** start Text extract **
With the completion of the Hydra and Anasuria acquisitions, Hibiscus' global net 2P / 2C resource base would be circa 47 MMbbls.

 

 

Iron Ore and Vanadium

 

Ironstone Resources Limited

 

· Iron Ore, Vanadium and Precious Metal Projects, Canada

· 18.8 per cent equity interest

 

Ironstone Resources Ltd., headquartered in Calgary, Alberta, is progressing its Clear Hills iron and vanadium project, located in the Peace Region of North West Alberta. Featuring one of the world's largest NI 43-101 compliant iron-vanadium deposits, a poly-metallic resource, low impact open pit, quality infrastructure, top tier partners and local and institutional support, the Clear Hills Project stands apart from traditional iron concentrate producers.

 

Ironstone is focused on achieving several near-term key value creation milestones to position the company as an attractive investment for major strategic and institutional players. The company has continued to strengthen its Clear Hills Project through many initiatives, with some highlighted below:

 

HICS Process Commercial Scale-up

 

Hatch and Ironstone, in conjunction with Hazen Research, have completed its scaled and continuous testing of the HICS Process, a multi-stage direct reduction/iron segregation and vanadium extraction process,. With iron metallization in excess of 90 per cent, recoveries of over 80 per cent and significant reduction in phosphorous levels - Ironstone and Hatch have surpassed their early expectations, and are presently gearing up to conduct a 30-fold scaled-up pilot test on commercial scale equipment in the 2016, subject to meeting certain funding objectives.
** end Text extract **
[Exercise brief]
Answer these questions about the passage on Ironstone Resources:
1. What equity interest is listed for Ironstone Resources?
2. In what region is the Clear Hills iron and vanadium project located?
3. What level of iron metallization did the HICS Process testing reach?
Answer from the passage on Ironstone Resources alone.
** start Data records **
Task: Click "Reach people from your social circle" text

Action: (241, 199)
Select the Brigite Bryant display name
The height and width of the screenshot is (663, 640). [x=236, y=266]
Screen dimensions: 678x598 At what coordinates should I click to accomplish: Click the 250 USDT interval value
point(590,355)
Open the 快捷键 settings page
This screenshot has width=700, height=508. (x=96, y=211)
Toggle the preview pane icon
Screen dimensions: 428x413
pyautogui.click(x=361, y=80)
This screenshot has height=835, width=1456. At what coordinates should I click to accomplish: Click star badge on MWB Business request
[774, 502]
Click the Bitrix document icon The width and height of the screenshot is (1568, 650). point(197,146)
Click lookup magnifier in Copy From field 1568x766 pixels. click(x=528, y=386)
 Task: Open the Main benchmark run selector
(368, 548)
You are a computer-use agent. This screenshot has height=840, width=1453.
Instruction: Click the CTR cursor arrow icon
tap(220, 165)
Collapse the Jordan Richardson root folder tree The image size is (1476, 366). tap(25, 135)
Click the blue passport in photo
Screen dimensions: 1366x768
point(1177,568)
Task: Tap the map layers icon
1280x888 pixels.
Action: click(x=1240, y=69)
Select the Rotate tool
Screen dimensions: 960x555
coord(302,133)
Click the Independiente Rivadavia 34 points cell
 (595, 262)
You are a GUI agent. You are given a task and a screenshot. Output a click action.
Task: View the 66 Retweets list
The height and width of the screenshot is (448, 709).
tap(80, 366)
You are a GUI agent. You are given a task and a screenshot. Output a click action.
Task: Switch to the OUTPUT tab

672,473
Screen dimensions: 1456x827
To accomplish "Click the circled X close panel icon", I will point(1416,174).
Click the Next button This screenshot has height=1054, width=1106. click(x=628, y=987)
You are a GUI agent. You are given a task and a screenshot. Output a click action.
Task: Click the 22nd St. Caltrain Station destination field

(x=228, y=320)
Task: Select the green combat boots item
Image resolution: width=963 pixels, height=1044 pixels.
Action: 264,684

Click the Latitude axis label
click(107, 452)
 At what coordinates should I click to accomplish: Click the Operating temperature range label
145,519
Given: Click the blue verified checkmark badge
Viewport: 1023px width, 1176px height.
** end Data records **
[Exercise solution]
1. 18.8%
2. The Peace Region of North West Alberta
3. In excess of 90%